地味同盟~かぐや姫はイケメン達から逃れたい~

 倉庫の中には跳び箱やマット、卓球台などが所狭しと置いてある。

 その片隅の大き目のクリーンロッカーに道具をしまっていると、バタバタと誰かが倉庫に近づいて来る足音がした。


「んだよ⁉ 引っ張んなっての!」

 苛立った声が聞こえる。
 ただ、その声は聞き覚えのあるもので……。

「ん? 何だ? 久保の声?」
 明人くんがそう言って少し入り口の方を見ると、もう一つ声が聞こえてきた。

「話があるって言ってんでしょ⁉ 早く来てよ!」

 気の強そうな女の子の声に、あたしは何故かピタッと動きを止めた。


 久保くんが、女の子と一緒にいる?

 たったそれだけのことなのに、何だか嫌な気持ちになる。


 別に久保くんは女嫌いとか言うわけじゃないし、何なら少し前までは色んな女の子と関係を持っていたみたいだった。
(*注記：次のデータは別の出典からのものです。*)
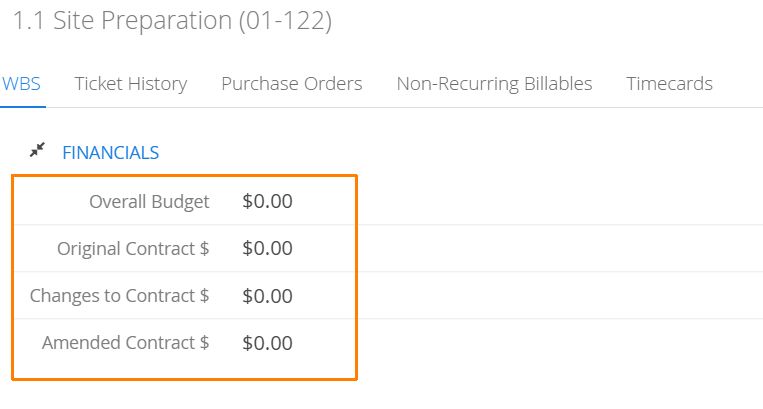Open the Purchase Orders tab
The width and height of the screenshot is (763, 409).
pos(292,84)
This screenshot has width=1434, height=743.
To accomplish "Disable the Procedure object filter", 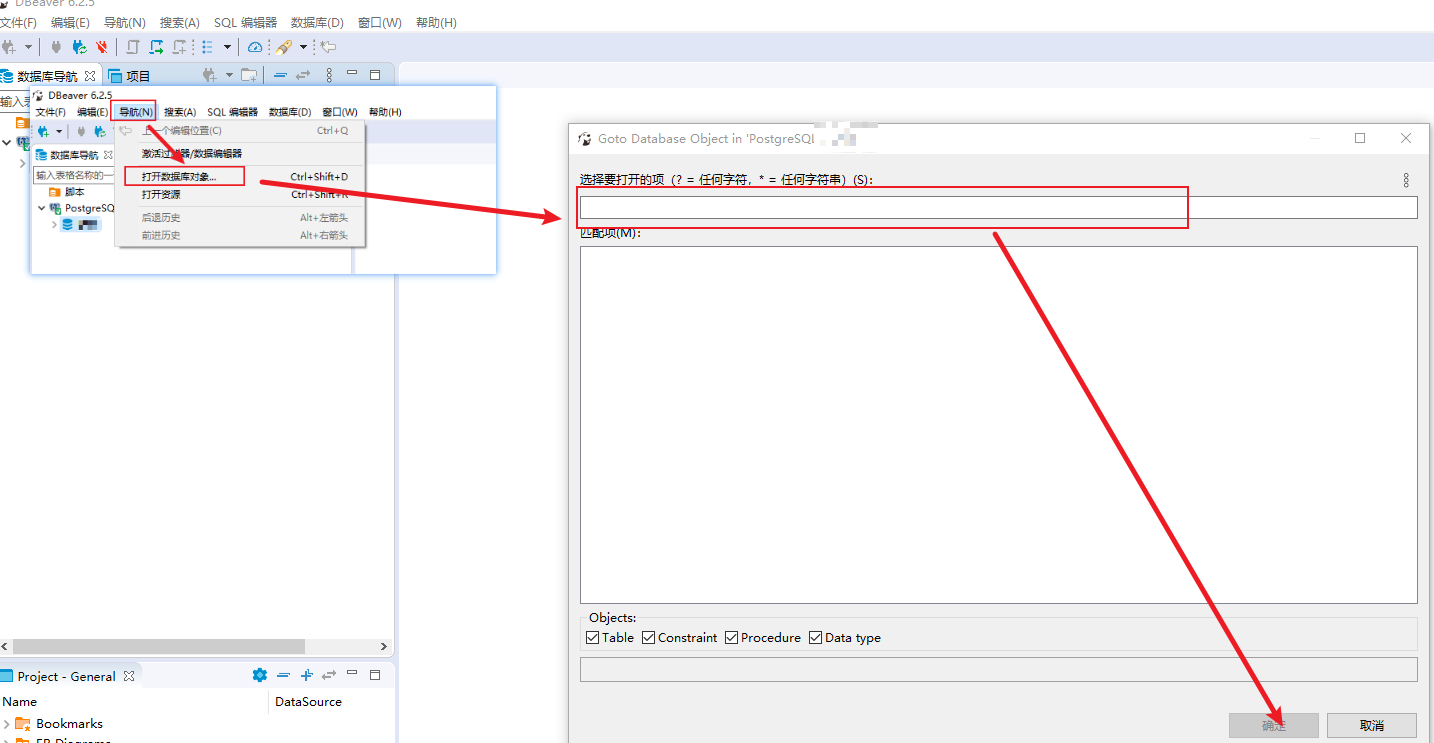I will (732, 638).
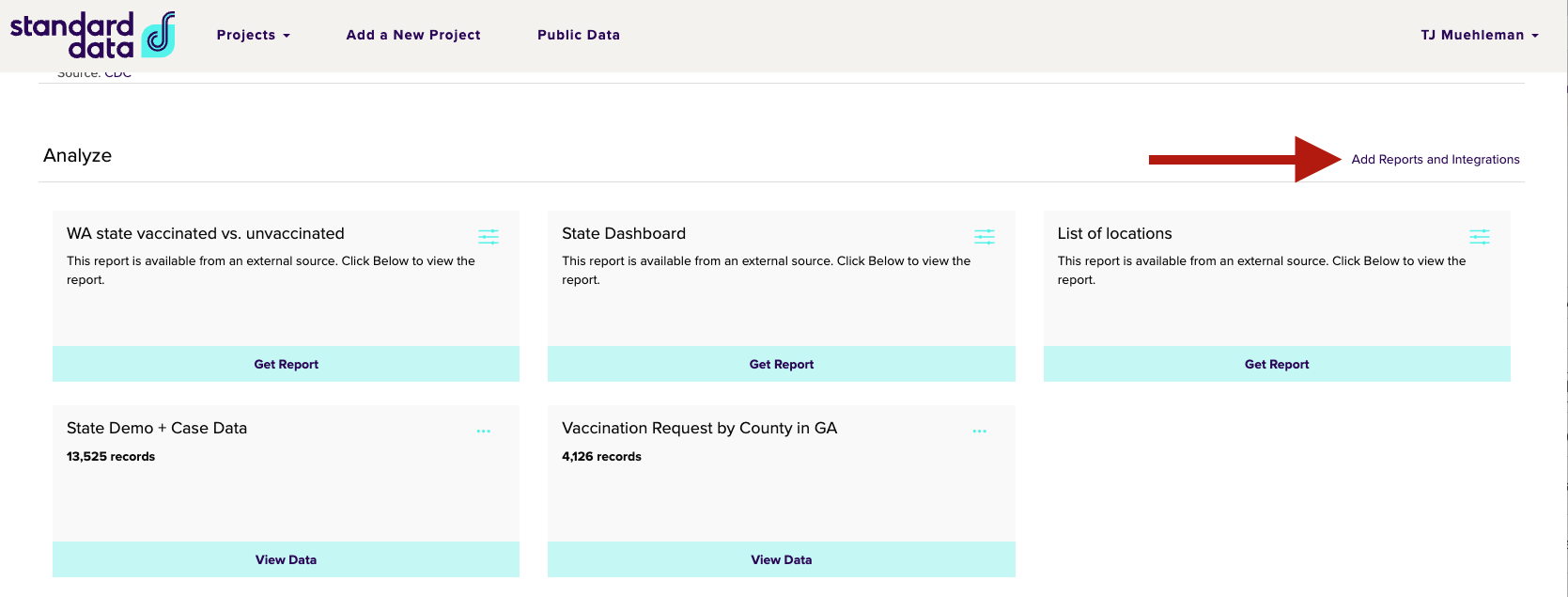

 でも最近は遊んでいないみたいだったし、女の子と一緒にいるところを見た覚えがない。

 だから今の久保くんがあたし以外の女の子と一緒にいるというのがちょっと信じられないと思ってしまった。


 うん、多分……そのはず。
 最近見ていない光景だから、信じられないって思っているだけ……。